Posts Tagged ‘salt marsh grasses’

Tracking Terrapin Hatchlings

Friday, September 5th, 2008

Where do hatchlings go once they flee the nest? Using various methods of inference and observation, we have determined that some hatchlings race to the wrack line for safety, others scramble further into the salt marsh grasses and still others opt to remain upland for at least the first winter of their “hidden” years.

Terrapin Hatchling Track Heads Down Turtle Pass Dune

Let’s follow some clues, some tracks and some hatchlings to test these hypotheses.  The high dune of Turtle Pass seems the place to start as we discover a hatchling track descending from an emergence nest atop the dune and heading seaward.

Tracks Assume Colorful Tints as Sun Dances Behind Clouds

Down we go along the shifting slope that morphs in shape and color as shadows dance through the contours of the dune.

Close-Up with Tail Mark Bisecting Track

Let’s experience the descent as though we were a newborn hatchling on its first ski run down the slopes.

Follow Tracks to Hatchling Buried in Salt Marsh Wrack

So, our first experiment leads to the discovery of a hatchling burrowed into the landward edge of the wrack line, buried under last winter’s deposit of salt hay.

But our day isn’t over as we encounter another set of hatchlings scaling the bearberry covered banks off 5th Avenue and passing through an exquisite clump of sea lavender en route to safety.

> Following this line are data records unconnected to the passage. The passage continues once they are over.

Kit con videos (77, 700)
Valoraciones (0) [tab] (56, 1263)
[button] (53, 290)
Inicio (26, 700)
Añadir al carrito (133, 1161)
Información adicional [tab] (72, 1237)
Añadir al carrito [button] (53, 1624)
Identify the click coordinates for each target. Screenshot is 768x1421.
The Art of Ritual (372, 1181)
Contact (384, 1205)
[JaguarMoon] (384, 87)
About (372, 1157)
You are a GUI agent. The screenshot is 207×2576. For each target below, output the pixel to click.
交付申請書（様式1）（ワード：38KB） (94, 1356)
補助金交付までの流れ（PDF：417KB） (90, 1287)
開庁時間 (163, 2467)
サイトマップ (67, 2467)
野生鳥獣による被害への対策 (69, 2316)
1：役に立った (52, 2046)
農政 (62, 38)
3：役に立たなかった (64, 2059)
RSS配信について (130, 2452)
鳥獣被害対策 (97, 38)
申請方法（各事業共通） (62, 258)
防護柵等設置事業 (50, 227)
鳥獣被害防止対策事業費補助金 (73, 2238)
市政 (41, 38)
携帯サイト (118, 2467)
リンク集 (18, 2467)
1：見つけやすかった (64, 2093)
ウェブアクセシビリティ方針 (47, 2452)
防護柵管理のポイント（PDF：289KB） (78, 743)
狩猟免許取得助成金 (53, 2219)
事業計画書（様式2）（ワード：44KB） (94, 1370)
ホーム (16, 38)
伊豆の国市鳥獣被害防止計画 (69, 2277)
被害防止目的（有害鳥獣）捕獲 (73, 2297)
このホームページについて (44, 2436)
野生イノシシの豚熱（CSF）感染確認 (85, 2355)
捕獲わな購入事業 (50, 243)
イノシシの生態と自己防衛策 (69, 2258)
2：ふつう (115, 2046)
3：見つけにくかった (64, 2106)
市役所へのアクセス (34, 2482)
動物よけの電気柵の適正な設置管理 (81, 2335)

Terrapin Hatchling Scrambles to Reach Salt Marsh

These little critters eschew the wrack line, which to them seems like a clear cut jungle of logs, and head directly into the thick matting of Spartina patens in the salt marsh system separating east and west sections of Lieutenant Island.

Landslide!

Wednesday, September 3rd, 2008

You’ve just been born; you discard your eggshell and tunnel to the surface. Now you must make a mad dash for safety. Unlike sea turtles who hatch at night and head for the brightest horizon (hopefully the sea, but all too often a local fast food restaurant), you emerge during the day and head out in a random “drunkard’s walk” without any clear sense of direction, hoping to find vegetative shelter. Momma lays her nest on a steep slope, hoping you’ll take the hint and slide downward into the safety of wrack line and salt marsh grasses. But you choose the “high road,” struggling like a Mount Everest sherpa to climb the soft, sandy, high dune of Turtle Point. And then comes the landslide.